Valère Piérard, étudiant à la John F. Kennedy School of Government de l’université de Harvard et membre du Groupe du Vendredi

À l’aube des années 60, l’économiste Robert Mundell a introduit la désormais célèbre théorie de l’« impossible trinité ». Ce concept décrit l'impossibilité pour un État de concilier simultanément taux de change fixe, mobilité parfaite des capitaux et contrôle de sa politique monétaire. Depuis, les triangles d’incompatibilité sont devenus un outil prisé des économistes pour illustrer une situation dans laquelle les décideurs doivent choisir deux priorités parmi trois objectifs irréconciliables simultanément.

L’actualité géopolitique récente, combinée à des transformations plus profondes des économies occidentales (démographie, technologie,…), place le gouvernement belge face à des choix cruciaux. Des choix politiques qui, à un moment de grands bouleversements mondiaux, contraindront l’Arizona à des arbitrages difficiles. Les objectifs d'assainissement budgétaire, d'investissements productifs et de cohésion sociale semblent de plus en plus irréconciliables. Sommes-nous face à une impossible trinité à la belge ?

Stabiliser l’endettement malgré les nouvelles dépenses

Le Premier Ministre et les membres du gouvernement l’ont répété à plusieurs reprises : l’assainissement budgétaire sera une pierre angulaire de leur action. Pour atteindre son objectif de ramener le déficit sous les 3% du PIB à l’horizon 2029 et de maîtriser l’endettement public, le gouvernement a prévu de nombreuses réformes visant à réduire les dépenses de l’État.

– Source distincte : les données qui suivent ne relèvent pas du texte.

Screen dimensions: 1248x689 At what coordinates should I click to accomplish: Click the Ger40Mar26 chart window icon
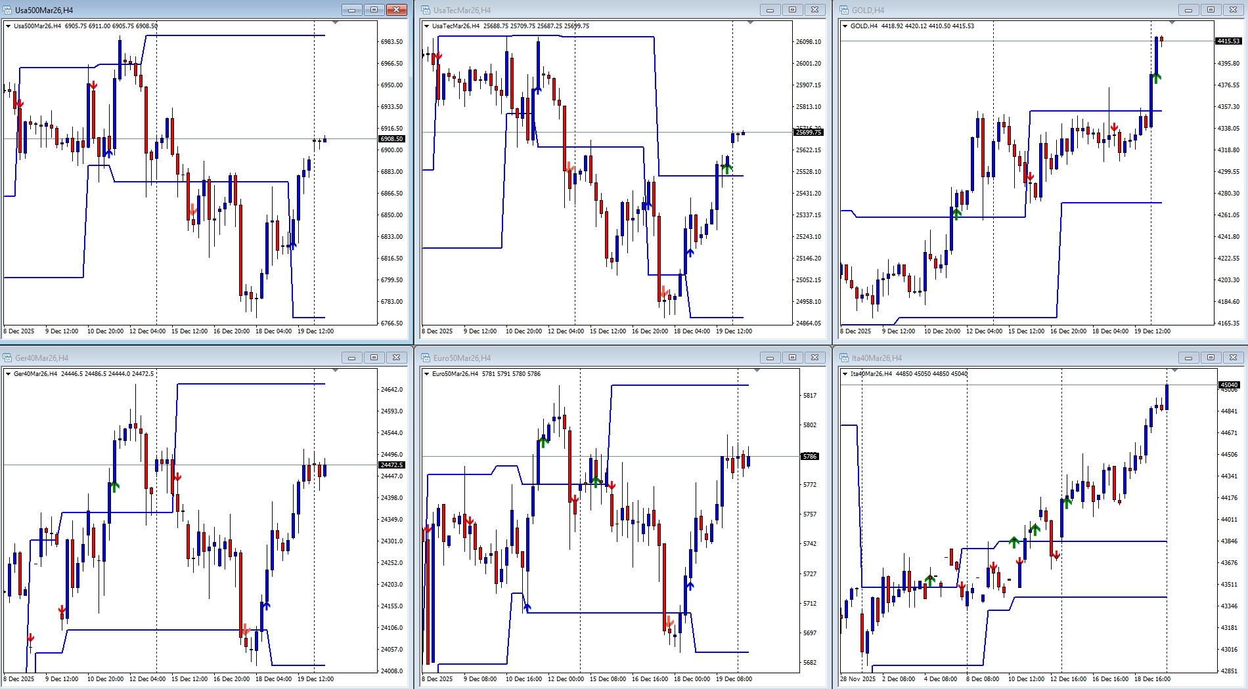(x=7, y=358)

Pourtant, l’augmentation annoncée du budget de la défense risque de compliquer la tâche de nos ministres. Non seulement cette hausse de la contribution au secteur de la défense n’est aujourd’hui pas financée de manière pérenne, mais le gouvernement pourrait aussi devoir rapidement consentir à d’autres nouvelles dépenses dans l’innovation et la transition climatique, si l’Union européenne faisait le choix de suivre les recommandations du rapport Draghi.

Si personne ne doute du bien fondé de ces dépenses, elles ne seront conciliables avec les promesses budgétaires qu’au prix de réformes structurelles supplémentaires. Une question se pose toutefois : réduire davantage les dépenses de l’Etat, notamment celles de protection sociale, est-il réaliste dans le contexte social actuel ?

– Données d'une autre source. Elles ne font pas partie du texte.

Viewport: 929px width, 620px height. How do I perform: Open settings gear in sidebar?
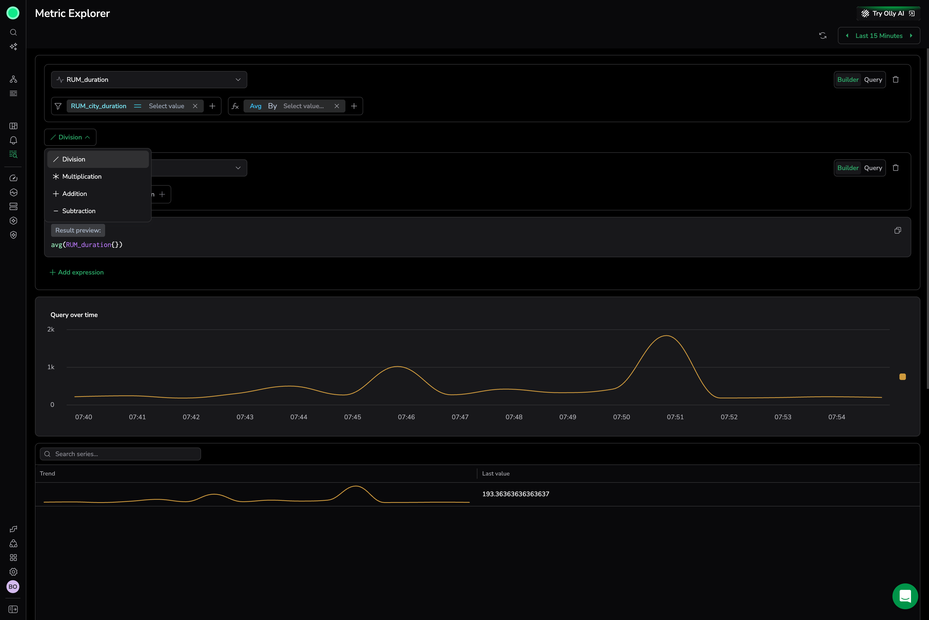click(13, 572)
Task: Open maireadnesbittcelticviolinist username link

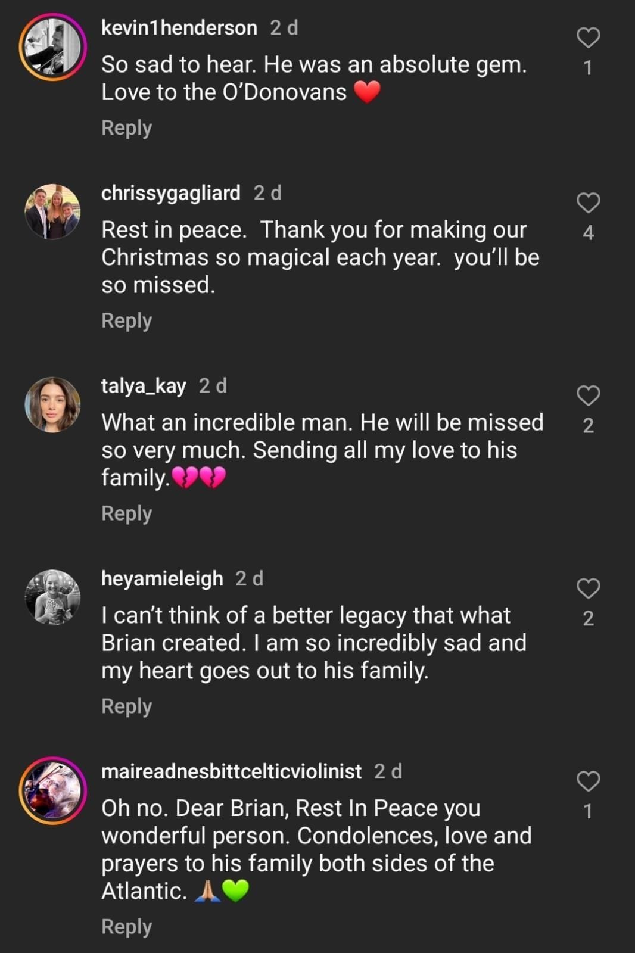Action: pyautogui.click(x=231, y=771)
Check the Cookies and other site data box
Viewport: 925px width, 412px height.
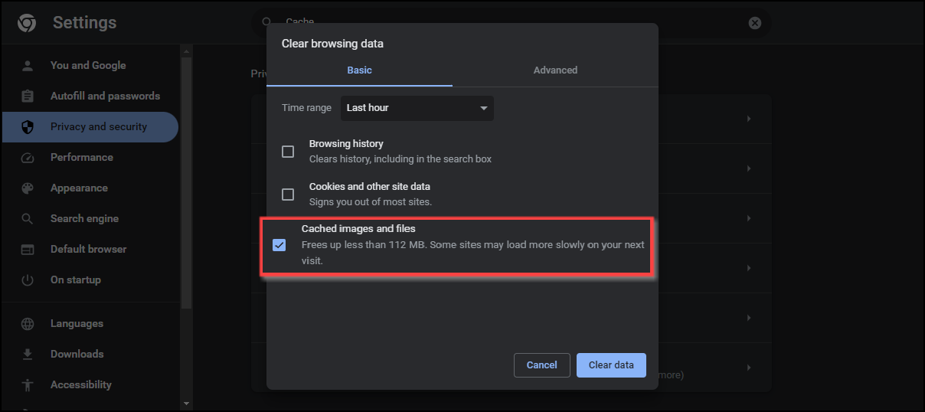pos(288,195)
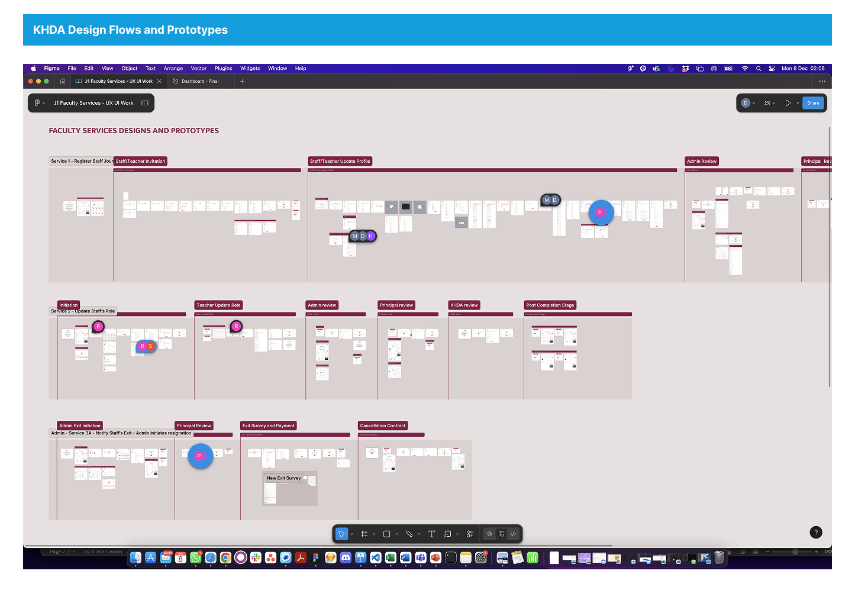852x606 pixels.
Task: Select the Comment tool
Action: pyautogui.click(x=447, y=534)
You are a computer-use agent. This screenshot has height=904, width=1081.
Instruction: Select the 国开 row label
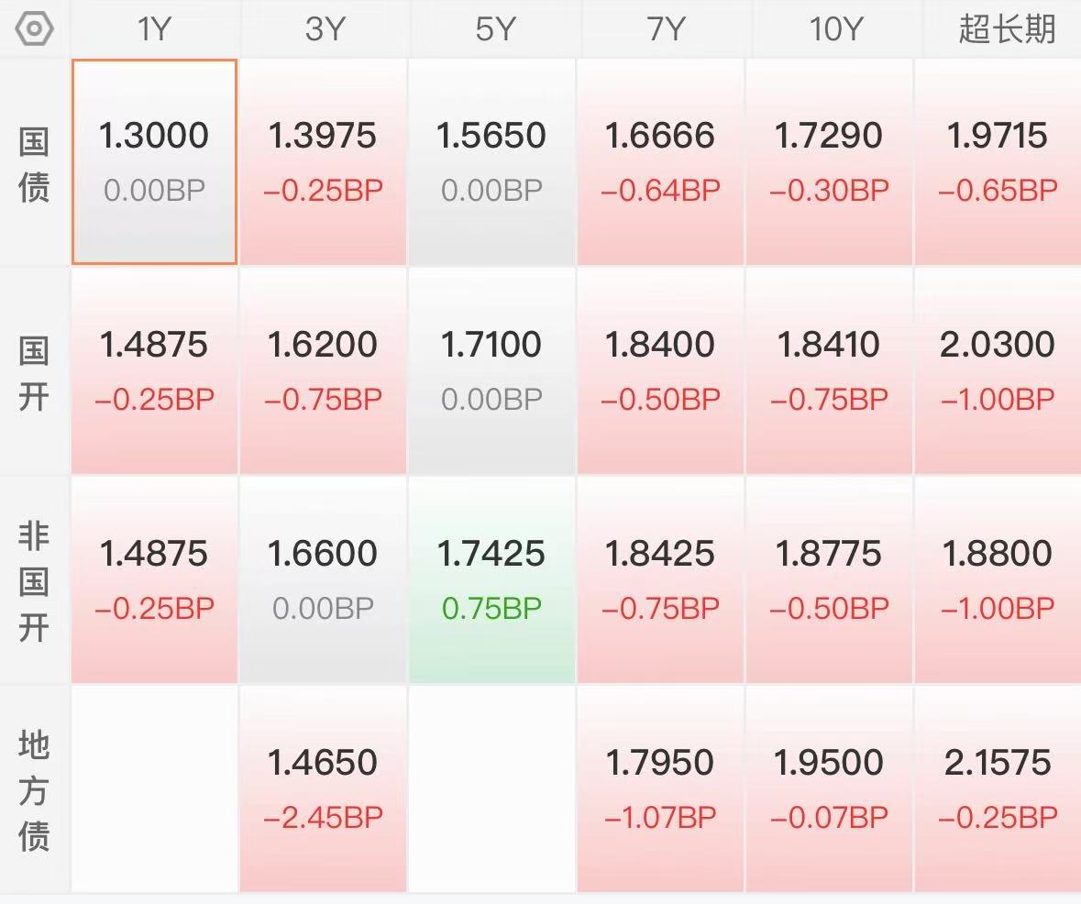click(34, 373)
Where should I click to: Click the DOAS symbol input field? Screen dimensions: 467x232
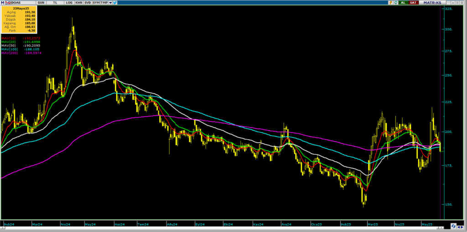tap(21, 2)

C’est au gouvernement d’en juger. Une chose paraît toutefois claire : ces réformes devront générer des effets substantiels pour donner au Premier Ministre une chance de ramener le déficit sous les 3%. Cela est d’autant plus vrai que les mesures actuelles n’atteindront probablement pas les économies escomptées, comme l’a souligné la Cour des comptes.

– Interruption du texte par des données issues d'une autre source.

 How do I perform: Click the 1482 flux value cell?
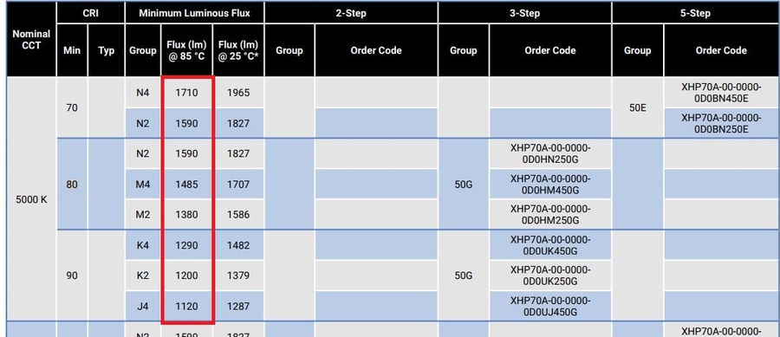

L’impossible trinité et la nécessaire transparence du gouvernement

Soyons francs : le gouvernement se trouve face à une équation très difficile. Il devra choisir rapidement. Quelles priorités fixera-t-il : la stabilisation budgétaire, les investissements productifs et de défense ou la cohésion sociale ?

Renoncer à l'un de ces objectifs fait courir des risques importants au pays. Poursuivre sur la voie d’une politique budgétaire non soutenable reporte le fardeau sur les prochaines générations et mènera à une hausse mécanique du coût de son endettement. Ne pas consentir à une hausse des investissements, à l’heure d’une rivalité technologique sans précédent, pourrait menacer les leviers de notre future prospérité et empêcher le pays de tenir ses engagements climatiques.

Quant aux réformes supplémentaires, ont-elles une chance d’être perçues autrement que comme un signe d’érosion de la solidarité nationale ? Le volet social de l’accord de gouvernement, qui comprend notamment un allègement de la fiscalité sur les bas salaires et un renforcement de la prévention dans notre système de santé, pourrait tarder à produire ses effets. Pourtant, la menace d’une rupture du contrat implicite sur lequel repose notre système de protection sociale pourrait conduire à davantage encore de polarisation.

Le pays est bien face à une impossible trinité. Si deux objectifs sont probablement atteignables, le gouvernement ne pourra tenir tous ses engagements. Il devrait profiter du soutien populaire dont il bénéficie actuellement pour redéfinir des objectifs crédibles et annoncer ses intentions de manière transparente et concertée. Donner l’illusion qu’il pourra tenir ses promesses fait courir le risque que son action soit rapidement incomprise, voire rendue inefficace.